— TASK TO CARRY OUT —
In the data that follows, every line containing the word "will" should be returned.

** GIVEN RECORDS follows **

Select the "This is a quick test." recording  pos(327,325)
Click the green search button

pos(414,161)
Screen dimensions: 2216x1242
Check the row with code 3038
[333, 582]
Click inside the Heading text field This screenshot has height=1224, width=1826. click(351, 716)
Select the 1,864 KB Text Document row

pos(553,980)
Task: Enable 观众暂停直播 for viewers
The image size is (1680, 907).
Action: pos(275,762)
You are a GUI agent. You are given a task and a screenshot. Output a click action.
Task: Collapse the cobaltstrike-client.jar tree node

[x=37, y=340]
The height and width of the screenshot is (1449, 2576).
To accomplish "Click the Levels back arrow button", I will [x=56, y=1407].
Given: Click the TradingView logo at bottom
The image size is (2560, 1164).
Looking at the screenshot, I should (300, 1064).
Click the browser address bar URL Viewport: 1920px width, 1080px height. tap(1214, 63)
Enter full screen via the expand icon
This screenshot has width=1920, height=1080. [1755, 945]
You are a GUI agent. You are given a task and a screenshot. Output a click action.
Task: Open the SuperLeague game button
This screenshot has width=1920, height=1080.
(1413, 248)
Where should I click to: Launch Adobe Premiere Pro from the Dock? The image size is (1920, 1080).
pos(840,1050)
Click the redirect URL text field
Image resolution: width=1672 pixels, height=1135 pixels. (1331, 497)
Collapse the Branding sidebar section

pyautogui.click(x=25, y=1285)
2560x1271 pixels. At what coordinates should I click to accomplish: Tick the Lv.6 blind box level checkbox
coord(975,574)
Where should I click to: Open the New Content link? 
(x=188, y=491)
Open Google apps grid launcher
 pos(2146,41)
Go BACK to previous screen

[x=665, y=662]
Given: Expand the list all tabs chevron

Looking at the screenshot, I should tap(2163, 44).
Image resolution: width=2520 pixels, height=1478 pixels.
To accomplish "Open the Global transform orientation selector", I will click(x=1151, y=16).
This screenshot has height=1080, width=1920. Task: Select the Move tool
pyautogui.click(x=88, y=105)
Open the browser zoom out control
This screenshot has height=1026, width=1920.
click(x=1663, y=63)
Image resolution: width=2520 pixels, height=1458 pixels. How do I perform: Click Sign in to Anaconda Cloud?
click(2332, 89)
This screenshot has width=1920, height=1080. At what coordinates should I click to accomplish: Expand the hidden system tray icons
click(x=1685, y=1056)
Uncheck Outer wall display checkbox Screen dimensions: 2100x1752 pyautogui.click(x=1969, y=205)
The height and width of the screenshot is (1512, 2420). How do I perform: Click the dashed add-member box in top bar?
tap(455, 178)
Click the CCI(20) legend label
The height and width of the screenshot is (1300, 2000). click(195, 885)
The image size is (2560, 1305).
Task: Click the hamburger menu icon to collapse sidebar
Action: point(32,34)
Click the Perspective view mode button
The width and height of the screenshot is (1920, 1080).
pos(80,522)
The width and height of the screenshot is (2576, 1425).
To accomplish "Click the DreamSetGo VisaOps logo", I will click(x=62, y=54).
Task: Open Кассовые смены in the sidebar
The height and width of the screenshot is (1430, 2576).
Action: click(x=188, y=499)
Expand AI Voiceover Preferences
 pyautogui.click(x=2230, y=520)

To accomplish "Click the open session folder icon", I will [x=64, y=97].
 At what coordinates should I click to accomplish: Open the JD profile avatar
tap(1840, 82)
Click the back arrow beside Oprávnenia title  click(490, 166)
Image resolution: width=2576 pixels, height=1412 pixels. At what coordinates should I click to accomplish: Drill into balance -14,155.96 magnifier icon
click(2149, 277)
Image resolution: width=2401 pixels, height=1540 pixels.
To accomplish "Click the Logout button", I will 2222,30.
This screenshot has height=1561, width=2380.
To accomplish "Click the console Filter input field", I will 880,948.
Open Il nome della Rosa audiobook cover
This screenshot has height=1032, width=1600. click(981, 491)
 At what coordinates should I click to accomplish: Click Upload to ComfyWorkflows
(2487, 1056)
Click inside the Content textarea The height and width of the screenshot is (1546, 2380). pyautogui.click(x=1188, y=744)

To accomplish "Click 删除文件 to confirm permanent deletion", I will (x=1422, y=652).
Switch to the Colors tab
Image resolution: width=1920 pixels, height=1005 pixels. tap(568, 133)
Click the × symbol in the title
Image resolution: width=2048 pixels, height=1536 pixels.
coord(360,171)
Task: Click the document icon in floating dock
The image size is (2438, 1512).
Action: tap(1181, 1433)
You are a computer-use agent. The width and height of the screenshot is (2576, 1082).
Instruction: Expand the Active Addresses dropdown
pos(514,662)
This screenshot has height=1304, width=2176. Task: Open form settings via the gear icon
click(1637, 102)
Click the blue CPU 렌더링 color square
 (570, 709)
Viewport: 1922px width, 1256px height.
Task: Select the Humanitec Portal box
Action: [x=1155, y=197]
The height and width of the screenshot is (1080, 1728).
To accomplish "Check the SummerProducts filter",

** End of GIVEN RECORDS **

— THE COMPLETED TASK —
To accomplish "Click the Levels back arrow button", I will [x=56, y=1407].
To accomplish "Open the Global transform orientation selector", I will click(x=1151, y=16).
To accomplish "Click the DreamSetGo VisaOps logo", I will click(x=62, y=54).
To accomplish "Click the open session folder icon", I will [x=64, y=97].
To accomplish "Click the Logout button", I will 2222,30.
To accomplish "Click the console Filter input field", I will 880,948.
To accomplish "Click 删除文件 to confirm permanent deletion", I will (x=1422, y=652).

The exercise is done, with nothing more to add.